__作業指示__.
次に示す、父の死後に話し相手を求め続ける母についての随筆を、最後の文に続けて書き進めてください。

__ページ抜粋__.
▼▼▼

近所のケーキ屋さんはチーズケーキが人気で、私もお気に入りだ。でもプリンが好きな母のために、プリンを2つ買って実家へ急いだ。

おしゃべりしたくてたまらなかった母は、私が椅子に座る前から、堰を切ったように話し始めた。

息継ぎも忘れて話し続ける母。

話の内容が入ってこないくらいに、母の独り暮らしの淋しさがズシンと胃に重い。持っていったプリンを、箱から出せなくなった。

元々、母はおしゃべり好きで、なんでも思うままを口にしてしまう人だ。それを、父がずっと受け止めたり制止したりしてくれていた。

その父が昨年亡くなり、最近の母は人と話すことに飢えているように見える。私たち子どもや親戚、友人へ手当たり次第に電話をかけ、だれかれ構わず、スーパーの店員さんにさえも話しかけ、どんな相手にもひとしきり、一方的に母が話す。

まるで聞くことを忘れてしまったように。

さらに、後先考えずに失礼なことを言ってしまうこともあり、まわりを不快にすることも少なくない。老いのせいなのか、それがだんだん激しくなってきているように感じられる。

▲▲▲

__利用可能データ__.
▼▼▼

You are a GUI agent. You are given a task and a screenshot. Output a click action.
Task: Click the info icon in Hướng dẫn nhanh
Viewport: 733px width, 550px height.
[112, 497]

▲▲▲

__作業結果__.
「ねぇ、私、イジワルやろうか?」

母が急にそう言うので、ふっと我に返り、私は母の話に身を乗り出した。

「母さん、何か、やっちゃったの?」

その質問に、母は怪訝そうに首を傾げて、また長い話を始めた。

母の悩みは、ご近所さんとのバーベキューパーティのことだった。

40年ほど前、建てたばかりの頃の実家は、竹藪の中にポツンと一軒家の状態だった。それがこの十数年で周辺の竹林が切り崩され、どんどん新しくておしゃれな家が実家のまわりに建ち始めた。そこには、30代から50代くらいの、わりと若い世代のご家族が住んでいる。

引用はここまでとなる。